The result tallies with the fact that rice and cattle farming — both activities widespread in the tropics — are the prime sources of methane in the atmosphere.


Measuring greenhouse gas emissions from satellites could become a useful tool in studies aiming to understand the distribution of these gases around the globe, says lead author Christian Frankenberg.


Indeed, NASA (the US National Aeronautics and Space Administration) is already planning a mission for 2007 that will measure the natural and human emissions of carbon dioxide.


Although methane is responsible for one-fifth of the effect of all greenhouse gases emitted by human activities, researchers agree that human emissions of carbon dioxide pose a greater threat to the global climate.


The researchers used a satellite to measure the intensity of sunlight that reached the satellite after passing through the Earth’s atmosphere. Gases in the atmosphere, such as methane, absorb light energy. Different gases absorb different amounts of energy.


By measuring the ‘leftover’ energy after the light has passed through the atmosphere, the satellite can calculate which gases the light has had to pass through.


Frankenberg and his colleagues at the University of Heidelberg in Germany and the Royal Netherlands Meteorological Institute show that the highest methane emissions come from the Gangetic plains in India, Southeast Asia and parts of China.


The authors say that the main source seems to be rice and cattle farming, and the production of fossil fuels in the industrialised Yellow River basin in China.


After gathering their measurements, the team compared them with a computer model that works on current emissions records.


On the whole, their measurements matched estimates from the model, but discrepancies emerged in two regions: India and the tropics, including South America, Africa and Indonesia.


The measurements for India were lower than those in the model — which the team attributes to the model’s overestimation of emissions from rice cultivation.


Over the tropics, however, the measurements were higher than expected. The authors suggest these extra emissions could be coming from plants, since the areas of discrepancy contain dense evergreen forest. Other sources could be wetlands, biomass burning, termites or cattle breeding.


The researchers suggest that the reason that this extra emission in the tropics has not been identified until now is because of tropical winds, which rapidly disperse the methane. As a result, ocean outposts that monitor these emissions pick up only part of the total.

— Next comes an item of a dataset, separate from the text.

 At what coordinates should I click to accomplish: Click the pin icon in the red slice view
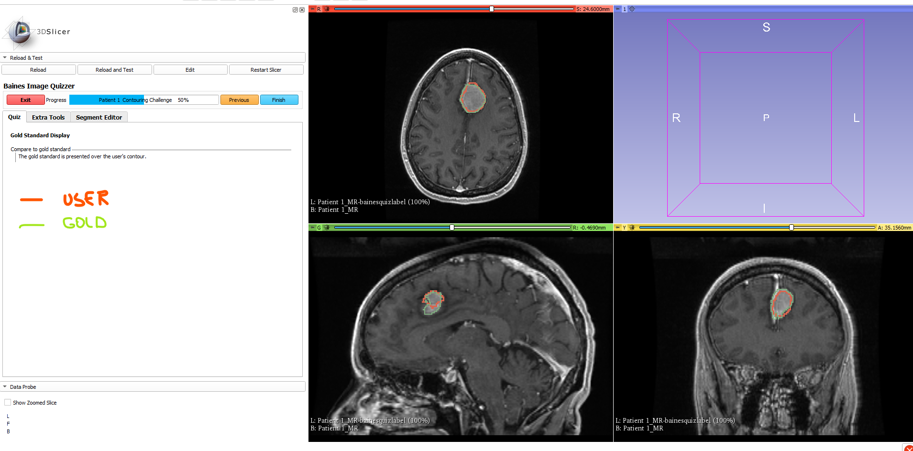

Accurate measurements of methane emissions is important, as it is one of six greenhouse gases addressed by the Kyoto Protocol — the international treaty that aims to reduce greenhouse gas emissions caused by human activity by 2012.


The protocol only requires developed countries to reduce their emissions. However, developing countries, where methane-creating activities such as rice cultivation and cattle farming are common, are also significant contributors.


Benito Müller of the Oxford Institute of Energy Studies in the United Kingdom says that even though developing countries produce a lot of methane, this does not mean they should be obliged to carry the total burden of reducing them. The level of responsibility a nation bears for reducing emissions, says Müller, should take into account its economic capabilities.


Ultimately, says Frankenberg, the value of this new technology will lie with its capability of measuring other greenhouse gases, such as carbon dioxide. Frankenberg told SciDev.Net that we are reaching a balance between the methane produced and that absorbed by the planet’s methane ‘sinks’.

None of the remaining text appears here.